Supplied text:
━━━━━━

# Model Frameworks and Inference Latency

Not all frameworks for ML models are cut from the same cloth. While frameworks like PyTorch or TensorFlow are designed to train and infer models, frameworks like ONNX or TensorRT are designed with inference in mind.

It can be more difficult (or impossible without custom C++ kernels) to get a model into an optimized format. In this notebook some common formats will be explored and the conversion process and benefits will be demonstrated.

*(Note this section will take a fair amount of device memory. If you run out of memory remember to close/stop other Jupyter Notebook kernels and if necessary only do a few models at a time!)* There are portions of this notebook that will stop the kernal to regain some device memory to try and be proactive in this regard!

In [None]:
import os
import cv2
import numpy as np

# create data input
image_file_path = "sample_images/group-photo.jpg"

target_input_height = 480
target_input_width = 640

os.environ['TARGET_HEIGHT'] = str(target_input_height)
os.environ['TARGET_WIDTH'] = str(target_input_width)

original_image = cv2.imread(image_file_path)

# pre processing
def pre_process_image(original_image):
    resized_image = cv2.resize(original_image, (target_input_width,
                                 target_input_height))
    image_rgb = cv2.cvtColor(resized_image, cv2.COLOR_BGR2RGB)
    image = np.float32(image_rgb)

    image = image/255
    image = np.moveaxis(image, -1, 0)  # HWC to CHW

    image = image[np.newaxis, :] # add batch dimension
    image = np.float32(image)
    
    return image

image = pre_process_image(original_image)

## PyTorch

Pytorch is a great framework for training models and can be used for inference as well. 

In [None]:
import torch
import gdown
import sys
import os

sys.path.insert(0, os.path.join(os.getcwd(), 'DM-Count/'))

import models

model_path = "model.pth"
url = "https://drive.google.com/uc?id=1nnIHPaV9RGqK8JHL645zmRvkNrahD9ru"
gdown.download(url, model_path, quiet=False)

device = torch.device('cuda' if torch.cuda.is_available() else 'cpu')

# load model
model = models.vgg19() # DM-Count is VGG19 based
model.load_state_dict(torch.load(model_path, device))
model.eval() 

## Torchscript

[TorchScript](https://pytorch.org/docs/stable/jit.html) is a way to create serializable and optimizable models from PyTorch code. Any TorchScript program can be saved from a Python process and loaded in a process where there is no Python dependency.

━━━━━━

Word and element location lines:

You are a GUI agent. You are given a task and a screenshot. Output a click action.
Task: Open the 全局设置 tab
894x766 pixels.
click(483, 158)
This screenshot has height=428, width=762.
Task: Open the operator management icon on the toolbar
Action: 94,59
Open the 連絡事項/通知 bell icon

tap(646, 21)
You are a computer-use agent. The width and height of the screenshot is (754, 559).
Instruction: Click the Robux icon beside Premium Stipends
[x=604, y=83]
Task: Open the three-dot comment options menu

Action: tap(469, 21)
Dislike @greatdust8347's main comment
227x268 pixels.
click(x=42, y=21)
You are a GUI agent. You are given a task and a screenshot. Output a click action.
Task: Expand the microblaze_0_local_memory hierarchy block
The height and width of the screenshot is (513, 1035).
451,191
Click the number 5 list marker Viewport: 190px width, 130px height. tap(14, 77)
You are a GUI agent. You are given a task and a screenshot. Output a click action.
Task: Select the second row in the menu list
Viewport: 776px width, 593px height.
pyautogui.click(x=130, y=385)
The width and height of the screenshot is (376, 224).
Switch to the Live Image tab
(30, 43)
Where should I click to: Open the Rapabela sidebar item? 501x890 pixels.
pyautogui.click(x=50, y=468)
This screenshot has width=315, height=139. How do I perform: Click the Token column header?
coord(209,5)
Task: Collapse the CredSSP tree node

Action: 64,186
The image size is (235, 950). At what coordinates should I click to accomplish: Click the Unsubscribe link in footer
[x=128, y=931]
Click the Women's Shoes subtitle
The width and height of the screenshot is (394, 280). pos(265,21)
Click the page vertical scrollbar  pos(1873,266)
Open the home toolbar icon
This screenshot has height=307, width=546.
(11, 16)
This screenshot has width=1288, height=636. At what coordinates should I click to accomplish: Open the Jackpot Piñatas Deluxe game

━━━━━━

Task list:
**1.** List every framework named in the opening paragraph of the inference latency page, the one beginning "Not all frameworks".
**2.** From the inference latency page, write out word for word the passage from "gdown.download(url, model_path, quiet=False)" to "model.load_state_dict(torch.load(model_path, device))".

Expected answers:
**1.** PyTorch, TensorFlow, ONNX, TensorRT

**2.**
gdown.download(url, model_path, quiet=False)

device = torch.device('cuda' if torch.cuda.is_available() else 'cpu')

# load model
model = models.vgg19() # DM-Count is VGG19 based
model.load_state_dict(torch.load(model_path, device))